Japan's Biodiversity

a major marine biodiversity hotspot

Multiple factors contribute directly to giving the islands of the Japanese archipelago, both on land and underwater, their environmental richness, and also an outstanding marine biodiversity.

A major factor is Japan’s geographical position along the Eurasian coast and span of latitude, the country’s 30,000+ km long coastline extending from subarctic to subtropical conditions, with a complex underwater topography, with bays giving access to both shallow and deep water ecosystems.

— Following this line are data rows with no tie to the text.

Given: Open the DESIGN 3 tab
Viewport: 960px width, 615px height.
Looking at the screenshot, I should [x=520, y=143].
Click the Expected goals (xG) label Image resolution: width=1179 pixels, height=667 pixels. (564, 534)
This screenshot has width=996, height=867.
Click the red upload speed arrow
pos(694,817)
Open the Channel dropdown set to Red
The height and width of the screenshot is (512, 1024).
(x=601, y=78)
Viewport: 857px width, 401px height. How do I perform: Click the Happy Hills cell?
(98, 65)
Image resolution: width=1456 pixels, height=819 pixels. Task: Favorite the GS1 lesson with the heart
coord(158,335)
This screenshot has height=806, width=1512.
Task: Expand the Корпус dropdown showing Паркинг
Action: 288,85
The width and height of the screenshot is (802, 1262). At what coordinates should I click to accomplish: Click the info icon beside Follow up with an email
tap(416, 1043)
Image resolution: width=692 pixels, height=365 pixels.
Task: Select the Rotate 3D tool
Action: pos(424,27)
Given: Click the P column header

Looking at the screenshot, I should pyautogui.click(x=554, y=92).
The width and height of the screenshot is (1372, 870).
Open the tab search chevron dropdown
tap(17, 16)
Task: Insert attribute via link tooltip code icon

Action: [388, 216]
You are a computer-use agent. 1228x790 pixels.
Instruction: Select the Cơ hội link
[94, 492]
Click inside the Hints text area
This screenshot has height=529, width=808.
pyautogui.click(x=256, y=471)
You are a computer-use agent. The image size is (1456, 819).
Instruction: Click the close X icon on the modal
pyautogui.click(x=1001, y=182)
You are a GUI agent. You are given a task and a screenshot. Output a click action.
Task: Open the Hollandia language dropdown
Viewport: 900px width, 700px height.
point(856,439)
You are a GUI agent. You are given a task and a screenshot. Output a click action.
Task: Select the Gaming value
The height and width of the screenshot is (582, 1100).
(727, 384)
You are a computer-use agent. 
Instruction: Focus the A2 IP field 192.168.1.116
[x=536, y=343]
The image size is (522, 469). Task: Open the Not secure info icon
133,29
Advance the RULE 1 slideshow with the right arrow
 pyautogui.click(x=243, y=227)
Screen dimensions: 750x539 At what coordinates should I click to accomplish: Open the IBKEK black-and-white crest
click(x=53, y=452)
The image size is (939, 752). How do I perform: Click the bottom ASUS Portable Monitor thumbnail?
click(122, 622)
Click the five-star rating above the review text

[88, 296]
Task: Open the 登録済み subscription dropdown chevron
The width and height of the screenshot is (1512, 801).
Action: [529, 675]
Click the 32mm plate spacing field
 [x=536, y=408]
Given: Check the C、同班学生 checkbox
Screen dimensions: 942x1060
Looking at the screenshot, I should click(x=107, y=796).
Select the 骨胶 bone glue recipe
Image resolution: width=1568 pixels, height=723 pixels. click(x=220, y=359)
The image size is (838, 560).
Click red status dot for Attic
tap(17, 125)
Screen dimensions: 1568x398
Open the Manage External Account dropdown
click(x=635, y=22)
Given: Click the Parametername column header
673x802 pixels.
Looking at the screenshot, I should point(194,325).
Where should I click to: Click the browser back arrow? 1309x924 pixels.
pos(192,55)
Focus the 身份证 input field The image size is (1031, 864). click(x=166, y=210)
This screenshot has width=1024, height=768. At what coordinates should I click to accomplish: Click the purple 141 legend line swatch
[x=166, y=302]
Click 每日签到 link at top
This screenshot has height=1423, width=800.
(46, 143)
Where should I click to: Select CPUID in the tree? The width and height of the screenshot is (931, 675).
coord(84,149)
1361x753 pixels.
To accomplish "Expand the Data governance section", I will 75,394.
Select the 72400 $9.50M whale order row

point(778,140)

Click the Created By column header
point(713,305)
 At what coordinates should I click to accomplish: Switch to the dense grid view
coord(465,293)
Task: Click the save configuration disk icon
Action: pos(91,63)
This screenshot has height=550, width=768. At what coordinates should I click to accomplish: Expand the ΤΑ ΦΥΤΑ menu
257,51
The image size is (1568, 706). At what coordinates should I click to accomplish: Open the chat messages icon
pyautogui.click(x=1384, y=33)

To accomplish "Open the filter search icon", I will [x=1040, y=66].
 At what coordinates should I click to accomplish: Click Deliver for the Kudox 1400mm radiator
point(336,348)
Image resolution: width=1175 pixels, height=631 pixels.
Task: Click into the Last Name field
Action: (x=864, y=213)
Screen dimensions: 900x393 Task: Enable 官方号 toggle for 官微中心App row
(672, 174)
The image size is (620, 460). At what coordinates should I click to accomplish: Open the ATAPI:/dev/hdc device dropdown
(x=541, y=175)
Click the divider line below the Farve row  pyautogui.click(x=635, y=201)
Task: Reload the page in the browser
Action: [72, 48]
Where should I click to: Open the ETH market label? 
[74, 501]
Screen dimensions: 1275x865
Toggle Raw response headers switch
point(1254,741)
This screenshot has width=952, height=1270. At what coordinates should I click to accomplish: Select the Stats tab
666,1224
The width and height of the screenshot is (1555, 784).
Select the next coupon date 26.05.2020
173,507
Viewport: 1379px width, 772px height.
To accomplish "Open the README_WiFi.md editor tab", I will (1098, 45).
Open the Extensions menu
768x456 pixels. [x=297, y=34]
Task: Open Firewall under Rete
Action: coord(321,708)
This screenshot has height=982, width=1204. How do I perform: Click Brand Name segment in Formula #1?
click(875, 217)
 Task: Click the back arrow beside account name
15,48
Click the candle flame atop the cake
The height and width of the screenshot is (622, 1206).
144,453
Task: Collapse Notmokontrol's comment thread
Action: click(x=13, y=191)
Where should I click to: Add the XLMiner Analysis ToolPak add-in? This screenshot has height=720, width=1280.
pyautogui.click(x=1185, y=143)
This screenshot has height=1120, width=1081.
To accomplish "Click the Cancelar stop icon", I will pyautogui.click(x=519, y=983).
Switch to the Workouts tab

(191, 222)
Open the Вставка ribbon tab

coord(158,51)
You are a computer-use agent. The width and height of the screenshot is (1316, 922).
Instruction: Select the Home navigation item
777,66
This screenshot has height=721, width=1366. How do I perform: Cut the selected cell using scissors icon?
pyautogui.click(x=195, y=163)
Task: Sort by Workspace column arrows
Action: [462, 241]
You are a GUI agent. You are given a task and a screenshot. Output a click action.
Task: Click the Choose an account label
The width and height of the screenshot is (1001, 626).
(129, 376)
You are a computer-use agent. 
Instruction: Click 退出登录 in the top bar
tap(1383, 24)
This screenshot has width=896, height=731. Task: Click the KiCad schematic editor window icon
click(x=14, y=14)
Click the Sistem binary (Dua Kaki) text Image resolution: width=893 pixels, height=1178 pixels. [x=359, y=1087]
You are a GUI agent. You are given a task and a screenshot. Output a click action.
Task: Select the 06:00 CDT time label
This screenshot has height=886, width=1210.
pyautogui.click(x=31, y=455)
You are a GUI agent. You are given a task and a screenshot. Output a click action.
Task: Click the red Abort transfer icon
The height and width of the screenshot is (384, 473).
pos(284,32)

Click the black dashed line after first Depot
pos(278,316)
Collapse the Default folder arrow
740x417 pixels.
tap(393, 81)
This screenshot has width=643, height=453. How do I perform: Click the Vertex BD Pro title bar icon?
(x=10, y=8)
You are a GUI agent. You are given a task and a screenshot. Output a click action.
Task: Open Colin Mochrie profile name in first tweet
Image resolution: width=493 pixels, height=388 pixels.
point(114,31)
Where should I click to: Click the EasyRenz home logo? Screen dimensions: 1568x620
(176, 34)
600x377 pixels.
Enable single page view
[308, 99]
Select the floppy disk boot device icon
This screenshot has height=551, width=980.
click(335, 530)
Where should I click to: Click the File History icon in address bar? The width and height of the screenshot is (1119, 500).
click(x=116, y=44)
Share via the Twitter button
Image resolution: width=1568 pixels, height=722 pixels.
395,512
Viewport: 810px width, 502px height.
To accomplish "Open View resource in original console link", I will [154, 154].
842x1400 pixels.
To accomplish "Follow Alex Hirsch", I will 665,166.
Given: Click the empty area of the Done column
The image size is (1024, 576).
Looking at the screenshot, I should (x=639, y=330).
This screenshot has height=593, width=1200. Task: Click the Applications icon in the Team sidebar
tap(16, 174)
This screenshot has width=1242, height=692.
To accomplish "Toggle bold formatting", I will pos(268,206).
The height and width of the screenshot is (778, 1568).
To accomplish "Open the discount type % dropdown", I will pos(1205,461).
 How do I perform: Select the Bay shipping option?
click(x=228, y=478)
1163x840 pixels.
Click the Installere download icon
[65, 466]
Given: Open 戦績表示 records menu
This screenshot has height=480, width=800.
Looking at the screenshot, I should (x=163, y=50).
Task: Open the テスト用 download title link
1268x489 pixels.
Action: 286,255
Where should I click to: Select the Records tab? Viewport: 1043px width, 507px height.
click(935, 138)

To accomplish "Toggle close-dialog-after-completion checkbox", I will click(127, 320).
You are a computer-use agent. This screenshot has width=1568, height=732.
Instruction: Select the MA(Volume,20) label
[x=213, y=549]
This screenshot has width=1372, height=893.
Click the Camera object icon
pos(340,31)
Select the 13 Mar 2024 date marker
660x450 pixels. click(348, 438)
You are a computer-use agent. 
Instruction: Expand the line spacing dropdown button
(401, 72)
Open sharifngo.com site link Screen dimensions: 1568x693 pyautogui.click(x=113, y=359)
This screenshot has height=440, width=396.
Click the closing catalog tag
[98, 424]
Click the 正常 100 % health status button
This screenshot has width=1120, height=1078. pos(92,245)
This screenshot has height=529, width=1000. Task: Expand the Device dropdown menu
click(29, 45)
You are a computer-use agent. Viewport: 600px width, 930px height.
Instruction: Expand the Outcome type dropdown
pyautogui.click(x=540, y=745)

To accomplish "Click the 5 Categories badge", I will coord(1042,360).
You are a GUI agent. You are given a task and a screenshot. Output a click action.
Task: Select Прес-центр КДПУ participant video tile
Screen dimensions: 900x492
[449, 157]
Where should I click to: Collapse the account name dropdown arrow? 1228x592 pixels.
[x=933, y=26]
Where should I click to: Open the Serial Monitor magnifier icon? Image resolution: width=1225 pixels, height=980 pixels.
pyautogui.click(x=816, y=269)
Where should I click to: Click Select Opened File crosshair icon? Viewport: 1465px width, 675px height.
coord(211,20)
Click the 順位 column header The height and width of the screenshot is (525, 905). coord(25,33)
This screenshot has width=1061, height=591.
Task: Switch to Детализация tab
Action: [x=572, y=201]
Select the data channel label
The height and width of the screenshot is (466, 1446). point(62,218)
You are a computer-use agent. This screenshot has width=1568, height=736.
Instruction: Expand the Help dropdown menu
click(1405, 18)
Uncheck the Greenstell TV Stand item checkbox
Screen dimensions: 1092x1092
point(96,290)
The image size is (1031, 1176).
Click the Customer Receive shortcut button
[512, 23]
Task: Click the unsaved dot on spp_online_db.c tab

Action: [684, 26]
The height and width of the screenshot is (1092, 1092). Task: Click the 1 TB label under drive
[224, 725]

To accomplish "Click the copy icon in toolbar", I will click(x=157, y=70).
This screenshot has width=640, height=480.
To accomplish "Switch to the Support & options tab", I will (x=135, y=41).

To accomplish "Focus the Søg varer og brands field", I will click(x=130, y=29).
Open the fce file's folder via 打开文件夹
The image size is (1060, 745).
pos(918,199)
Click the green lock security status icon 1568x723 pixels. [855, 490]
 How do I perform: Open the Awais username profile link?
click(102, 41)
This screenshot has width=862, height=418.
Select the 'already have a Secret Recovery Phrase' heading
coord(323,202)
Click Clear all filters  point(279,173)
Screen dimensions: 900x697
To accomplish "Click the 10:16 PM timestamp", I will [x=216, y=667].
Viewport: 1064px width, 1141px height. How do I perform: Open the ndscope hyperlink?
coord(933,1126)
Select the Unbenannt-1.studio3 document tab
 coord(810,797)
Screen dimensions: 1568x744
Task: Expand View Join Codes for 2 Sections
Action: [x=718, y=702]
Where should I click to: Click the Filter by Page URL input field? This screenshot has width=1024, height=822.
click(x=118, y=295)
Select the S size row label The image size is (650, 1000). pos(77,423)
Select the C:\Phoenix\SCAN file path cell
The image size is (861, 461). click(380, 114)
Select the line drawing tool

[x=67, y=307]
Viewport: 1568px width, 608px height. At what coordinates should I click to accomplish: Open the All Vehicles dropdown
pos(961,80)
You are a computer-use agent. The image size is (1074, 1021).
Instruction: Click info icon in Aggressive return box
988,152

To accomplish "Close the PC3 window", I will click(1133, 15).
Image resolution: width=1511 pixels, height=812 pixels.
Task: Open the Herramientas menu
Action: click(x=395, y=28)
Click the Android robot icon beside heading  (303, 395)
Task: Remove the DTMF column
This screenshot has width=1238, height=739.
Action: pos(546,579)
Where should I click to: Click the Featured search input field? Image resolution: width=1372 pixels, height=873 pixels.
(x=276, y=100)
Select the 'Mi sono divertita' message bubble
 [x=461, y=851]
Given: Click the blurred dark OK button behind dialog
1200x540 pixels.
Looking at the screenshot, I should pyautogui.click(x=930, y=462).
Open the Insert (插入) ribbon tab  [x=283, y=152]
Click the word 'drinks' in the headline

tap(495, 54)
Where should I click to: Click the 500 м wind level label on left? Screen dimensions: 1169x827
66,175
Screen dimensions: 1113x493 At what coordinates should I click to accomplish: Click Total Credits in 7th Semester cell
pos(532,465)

Another factor is the archipelago’s marked seasonal temperature changes and exposure to key warm and cold-water currents, including the powerful Kuroshio-Oyashio system, which directly connect Japanese waters to neighbouring marine ecosystems.

The Japanese archipelago separates the Pacific Ocean from the Sea of Japan (the marginal sea between the Japanese islands, Sakhalin, the continental landmasses of the Korean Peninsula, and the Russian mainland), yet these two major water environments are interconnected by the currents flowing along all the coasts of the Japanese islands.

The Sea of Japan, as an enclosed sea, has almost no tides, and also a lower faunal diversity and salinity than in the Pacific side, which faces open ocean.
However, the Sea of Japan’s seawater also has an elevated concentration of dissolved oxygen that results in high biological productivity, and it is directly connected to neighbouring seas and to the Pacific Ocean by the inflow and outflow of currents through its various straits, including Kuroshio’s Tsushima branch of warm current and the Liman cold current.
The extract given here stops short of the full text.